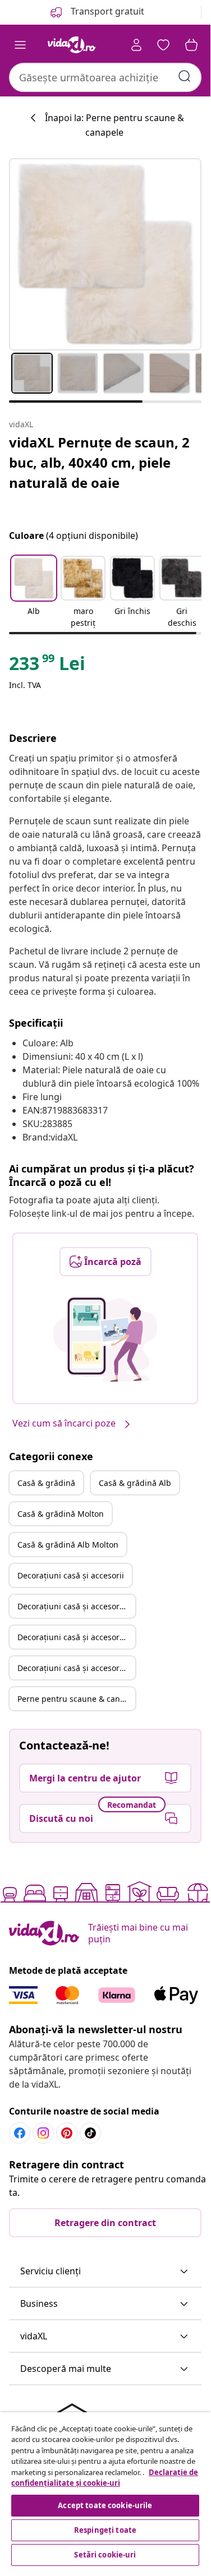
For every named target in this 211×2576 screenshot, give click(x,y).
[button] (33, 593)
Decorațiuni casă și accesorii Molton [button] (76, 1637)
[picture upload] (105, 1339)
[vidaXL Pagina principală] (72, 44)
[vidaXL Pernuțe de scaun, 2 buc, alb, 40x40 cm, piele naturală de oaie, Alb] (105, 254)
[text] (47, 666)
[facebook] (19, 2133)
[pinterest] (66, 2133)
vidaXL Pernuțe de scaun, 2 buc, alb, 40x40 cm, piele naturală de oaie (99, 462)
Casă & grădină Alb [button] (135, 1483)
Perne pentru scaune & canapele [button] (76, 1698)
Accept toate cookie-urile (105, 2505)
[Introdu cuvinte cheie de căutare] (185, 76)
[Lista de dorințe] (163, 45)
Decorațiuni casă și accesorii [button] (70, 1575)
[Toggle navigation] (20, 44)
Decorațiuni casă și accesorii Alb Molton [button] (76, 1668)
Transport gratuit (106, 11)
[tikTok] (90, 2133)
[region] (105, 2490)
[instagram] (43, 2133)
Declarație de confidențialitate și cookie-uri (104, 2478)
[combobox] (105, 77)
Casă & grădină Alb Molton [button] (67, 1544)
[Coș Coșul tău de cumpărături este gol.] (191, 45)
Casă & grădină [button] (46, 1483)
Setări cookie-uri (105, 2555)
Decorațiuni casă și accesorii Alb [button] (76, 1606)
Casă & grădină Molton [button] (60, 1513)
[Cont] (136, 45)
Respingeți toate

━━━━

* _Exercise details_
Give back every line of the material exactly as written, but not the pictures.

* _Solution to the exercise_
For every named target in this 211×2576 screenshot, give click(x,y).
[button] (33, 593)
Decorațiuni casă și accesorii Molton [button] (76, 1637)
[picture upload] (105, 1339)
[vidaXL Pagina principală] (72, 44)
[vidaXL Pernuțe de scaun, 2 buc, alb, 40x40 cm, piele naturală de oaie, Alb] (105, 254)
[text] (47, 666)
[facebook] (19, 2133)
[pinterest] (66, 2133)
vidaXL Pernuțe de scaun, 2 buc, alb, 40x40 cm, piele naturală de oaie (99, 462)
Casă & grădină Alb [button] (135, 1483)
Perne pentru scaune & canapele [button] (76, 1698)
Accept toate cookie-urile (105, 2505)
[Introdu cuvinte cheie de căutare] (185, 76)
[Lista de dorințe] (163, 45)
Decorațiuni casă și accesorii [button] (70, 1575)
[Toggle navigation] (20, 44)
Decorațiuni casă și accesorii Alb Molton [button] (76, 1668)
Transport gratuit (106, 11)
[tikTok] (90, 2133)
[region] (105, 2490)
[instagram] (43, 2133)
Declarație de confidențialitate și cookie-uri (104, 2478)
[combobox] (105, 77)
Casă & grădină Alb Molton [button] (67, 1544)
[Coș Coșul tău de cumpărături este gol.] (191, 45)
Casă & grădină [button] (46, 1483)
Setări cookie-uri (105, 2555)
Decorațiuni casă și accesorii Alb [button] (76, 1606)
Casă & grădină Molton [button] (60, 1513)
[Cont] (136, 45)
Respingeți toate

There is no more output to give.